Conversion of the Use Policy of IT

 According to the WEF (World Economic Forum), Japan leads the world in terms of consumer sophistication. That is Japan’s strength. According to a report by Cisco, Japan is number 1 in terms of the amount of data per mobile user, at five times the global average. The country produces information largely targeted at the younger generation. In Japan we should concentrate on policies that help with user literacy.
 There are three issues to address: Low public use of IT, ignorance of IT at the management level, and IT ignorance at the societal level.
Regarding IT use, when compared to Singapore in terms of online sales, shipping and logistics things are fairly equal. However, in terms of education, administrative services, and business management a large difference can be seen. According to a white paper on telecommunications that ranked interaction with public officials using the internet in 18 countries, Japan placed last. To make matters worse, according to studies by McKinsey, the amount of data accumulated in Japan over the last 10 years is 1/9th that of what was accumulated in North America. Even if the amount of individual data use is high, the use is not evenly distributed throughout society. That is why we can’t capitalize on big data. Young users are advanced, but at a societal level the lack of awareness is a large problem. When I entered government 30 years ago, in the middle of communications privatization, it was during a new media boom. There were new stories about the telecommunications industry on a daily basis. Since then, IT policy concerning communication network maintenance, terrestrial digital development, and maintenance of a competitive environment were central issues. Most of those have been achieved.
  If you read a newspaper these days, news like that doesn’t stand out. If you read a weekly IT column then you’ll only find stories about using IT in education, content copyright problems, net elections, drug sales on the internet, and net sales.
  This isn’t a problem with IT provison; it’s a problem with IT use. Abundant preparation doesn’t necessarily mean abundant use. The important point has shifted to this: How to get governments and hospitals and schools to use new media effectively. Let all students learn in a digital environment. Let products be purchased safely over the internet and on mobile devices. In other words, policy must shift from one of presentation to one of use.

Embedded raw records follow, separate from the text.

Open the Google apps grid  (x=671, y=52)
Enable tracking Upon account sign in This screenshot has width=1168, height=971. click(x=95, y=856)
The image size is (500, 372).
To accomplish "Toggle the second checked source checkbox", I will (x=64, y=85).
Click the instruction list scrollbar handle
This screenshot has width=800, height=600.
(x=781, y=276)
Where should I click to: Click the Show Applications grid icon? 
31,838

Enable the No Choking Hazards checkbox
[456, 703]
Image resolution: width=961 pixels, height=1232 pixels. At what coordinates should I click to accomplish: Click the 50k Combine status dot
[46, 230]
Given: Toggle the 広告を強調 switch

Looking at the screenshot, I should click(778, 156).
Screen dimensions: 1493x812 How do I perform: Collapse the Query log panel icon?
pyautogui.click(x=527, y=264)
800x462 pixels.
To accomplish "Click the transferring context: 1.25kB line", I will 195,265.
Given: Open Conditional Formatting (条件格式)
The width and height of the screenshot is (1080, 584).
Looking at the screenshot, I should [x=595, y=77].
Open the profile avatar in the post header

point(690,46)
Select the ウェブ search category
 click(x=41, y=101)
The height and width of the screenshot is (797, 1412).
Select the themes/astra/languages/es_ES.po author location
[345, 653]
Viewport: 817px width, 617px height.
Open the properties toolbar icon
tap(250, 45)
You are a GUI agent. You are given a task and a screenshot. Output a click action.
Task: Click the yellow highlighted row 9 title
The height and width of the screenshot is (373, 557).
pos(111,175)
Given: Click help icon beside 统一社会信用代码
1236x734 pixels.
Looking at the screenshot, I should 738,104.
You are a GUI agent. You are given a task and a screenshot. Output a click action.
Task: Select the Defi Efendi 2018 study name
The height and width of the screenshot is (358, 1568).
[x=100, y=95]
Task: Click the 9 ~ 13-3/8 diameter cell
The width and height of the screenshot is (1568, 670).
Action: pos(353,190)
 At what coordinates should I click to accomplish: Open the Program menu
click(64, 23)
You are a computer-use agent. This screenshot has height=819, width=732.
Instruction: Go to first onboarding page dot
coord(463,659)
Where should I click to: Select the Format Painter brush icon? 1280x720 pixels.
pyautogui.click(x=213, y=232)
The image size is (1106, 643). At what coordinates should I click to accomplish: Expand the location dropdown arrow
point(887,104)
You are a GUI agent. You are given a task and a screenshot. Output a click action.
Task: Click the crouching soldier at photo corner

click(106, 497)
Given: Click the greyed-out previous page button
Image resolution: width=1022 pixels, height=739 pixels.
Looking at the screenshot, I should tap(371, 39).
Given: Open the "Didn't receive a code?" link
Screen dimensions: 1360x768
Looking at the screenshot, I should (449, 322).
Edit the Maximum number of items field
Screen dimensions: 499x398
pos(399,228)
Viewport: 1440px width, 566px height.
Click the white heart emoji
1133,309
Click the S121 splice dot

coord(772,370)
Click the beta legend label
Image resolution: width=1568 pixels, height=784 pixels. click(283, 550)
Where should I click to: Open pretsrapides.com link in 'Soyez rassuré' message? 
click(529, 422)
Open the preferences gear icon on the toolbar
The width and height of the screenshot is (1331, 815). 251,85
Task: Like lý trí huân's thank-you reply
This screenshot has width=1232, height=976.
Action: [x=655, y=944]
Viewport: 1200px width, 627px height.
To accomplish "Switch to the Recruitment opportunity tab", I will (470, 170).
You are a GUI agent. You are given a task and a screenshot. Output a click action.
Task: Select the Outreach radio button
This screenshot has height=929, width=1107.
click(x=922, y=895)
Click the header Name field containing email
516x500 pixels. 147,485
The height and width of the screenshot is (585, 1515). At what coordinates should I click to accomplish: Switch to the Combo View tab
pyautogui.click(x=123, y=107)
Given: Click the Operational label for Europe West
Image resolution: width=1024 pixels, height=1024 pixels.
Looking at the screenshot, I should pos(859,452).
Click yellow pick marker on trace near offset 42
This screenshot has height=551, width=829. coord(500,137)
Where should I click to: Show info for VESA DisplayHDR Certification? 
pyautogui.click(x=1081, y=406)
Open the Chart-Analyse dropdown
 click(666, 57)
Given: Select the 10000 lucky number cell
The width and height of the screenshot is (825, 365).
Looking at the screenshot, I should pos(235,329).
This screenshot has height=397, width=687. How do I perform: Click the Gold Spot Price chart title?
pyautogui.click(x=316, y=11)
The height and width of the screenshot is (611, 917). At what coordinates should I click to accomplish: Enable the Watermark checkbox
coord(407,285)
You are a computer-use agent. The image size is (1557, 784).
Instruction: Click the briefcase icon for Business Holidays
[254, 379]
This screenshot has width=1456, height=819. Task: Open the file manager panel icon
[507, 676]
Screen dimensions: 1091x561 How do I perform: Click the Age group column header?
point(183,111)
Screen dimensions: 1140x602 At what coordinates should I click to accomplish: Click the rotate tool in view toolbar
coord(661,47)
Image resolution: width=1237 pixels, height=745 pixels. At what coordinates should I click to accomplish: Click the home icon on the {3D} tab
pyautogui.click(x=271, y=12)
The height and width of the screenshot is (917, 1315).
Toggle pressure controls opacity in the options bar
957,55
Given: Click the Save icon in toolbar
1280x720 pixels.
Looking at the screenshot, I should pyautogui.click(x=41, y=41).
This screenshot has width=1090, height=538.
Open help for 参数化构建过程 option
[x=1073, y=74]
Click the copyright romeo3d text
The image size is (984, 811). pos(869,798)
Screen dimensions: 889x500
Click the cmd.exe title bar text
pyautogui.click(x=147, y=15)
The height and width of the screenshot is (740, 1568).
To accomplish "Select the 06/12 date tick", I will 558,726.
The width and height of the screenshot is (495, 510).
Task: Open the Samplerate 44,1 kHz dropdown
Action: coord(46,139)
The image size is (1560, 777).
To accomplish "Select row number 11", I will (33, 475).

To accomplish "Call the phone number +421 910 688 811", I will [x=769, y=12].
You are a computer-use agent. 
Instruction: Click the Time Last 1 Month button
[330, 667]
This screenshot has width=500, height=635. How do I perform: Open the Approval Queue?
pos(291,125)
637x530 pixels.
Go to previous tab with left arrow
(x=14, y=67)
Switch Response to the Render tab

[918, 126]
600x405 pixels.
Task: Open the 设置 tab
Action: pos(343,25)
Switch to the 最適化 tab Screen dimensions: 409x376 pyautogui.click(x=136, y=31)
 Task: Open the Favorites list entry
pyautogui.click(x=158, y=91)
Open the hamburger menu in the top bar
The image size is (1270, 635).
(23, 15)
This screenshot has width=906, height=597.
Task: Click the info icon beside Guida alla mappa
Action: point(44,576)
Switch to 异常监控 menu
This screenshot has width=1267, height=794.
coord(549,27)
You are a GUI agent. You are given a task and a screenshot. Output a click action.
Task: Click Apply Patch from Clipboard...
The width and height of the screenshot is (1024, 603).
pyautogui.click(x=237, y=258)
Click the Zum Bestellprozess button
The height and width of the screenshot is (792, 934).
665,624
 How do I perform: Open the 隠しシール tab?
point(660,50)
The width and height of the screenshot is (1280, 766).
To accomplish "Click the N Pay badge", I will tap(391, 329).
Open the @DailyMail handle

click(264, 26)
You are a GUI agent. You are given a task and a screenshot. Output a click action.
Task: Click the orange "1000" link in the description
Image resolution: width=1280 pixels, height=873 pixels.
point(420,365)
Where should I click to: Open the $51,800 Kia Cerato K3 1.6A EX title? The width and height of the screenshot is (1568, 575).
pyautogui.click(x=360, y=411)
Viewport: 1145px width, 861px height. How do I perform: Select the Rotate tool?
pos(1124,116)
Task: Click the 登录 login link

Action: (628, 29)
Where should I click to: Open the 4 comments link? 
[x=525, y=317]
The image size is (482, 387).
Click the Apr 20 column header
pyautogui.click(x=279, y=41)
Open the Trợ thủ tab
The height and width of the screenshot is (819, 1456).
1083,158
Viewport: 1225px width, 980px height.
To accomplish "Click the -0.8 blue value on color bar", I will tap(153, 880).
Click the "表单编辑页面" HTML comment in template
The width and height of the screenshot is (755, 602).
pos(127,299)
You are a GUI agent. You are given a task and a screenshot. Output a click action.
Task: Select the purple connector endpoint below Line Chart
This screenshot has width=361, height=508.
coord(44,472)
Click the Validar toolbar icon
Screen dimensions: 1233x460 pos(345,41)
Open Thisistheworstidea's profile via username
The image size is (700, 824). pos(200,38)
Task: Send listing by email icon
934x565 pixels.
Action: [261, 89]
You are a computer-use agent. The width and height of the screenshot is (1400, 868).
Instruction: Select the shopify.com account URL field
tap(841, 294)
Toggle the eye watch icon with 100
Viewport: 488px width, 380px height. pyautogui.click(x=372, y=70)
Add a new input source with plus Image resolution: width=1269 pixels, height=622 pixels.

  It’s a shift of viewpoint from what to do “with” Information Technology to what to do “USING” Information Technology culturally and financially. From a standpoint of industrial policy, the question shouldn’t be what to do with the 85 trillion yen IT industry; it should be how to use the IT  to improve the 470 trillion GDP of the nation.
  In response to this, the current government has raised a banner and called for regulatory and institutional reform, open data, and a policy of one machine per person in education and human resource development.
  As cabinet secretary of the Intellectual Property Division in the government, my menu consists of 1) facilitating the use of cloud services in new industries, 2) promoting the use of big data in business, 3) archiving national cultural assets, and 4) promoting the use of IT in education. This is how we are putting intellectual property to use over the internet at the center of our policies.
 The problem is, this hasn’t become reality yet. Policies don’t become policies until the government puts them into action, so these are still just ideas. My push for policies regarding open data and digital textbooks are still mid-way.

  Speaking of use policies, I’d like to see the expansion of online elections, computerization of medical information, the restoration of social games… the menu is endless. What’s needed now is a prioritization of IT policy, particularly in increasing awareness of the importance of IT.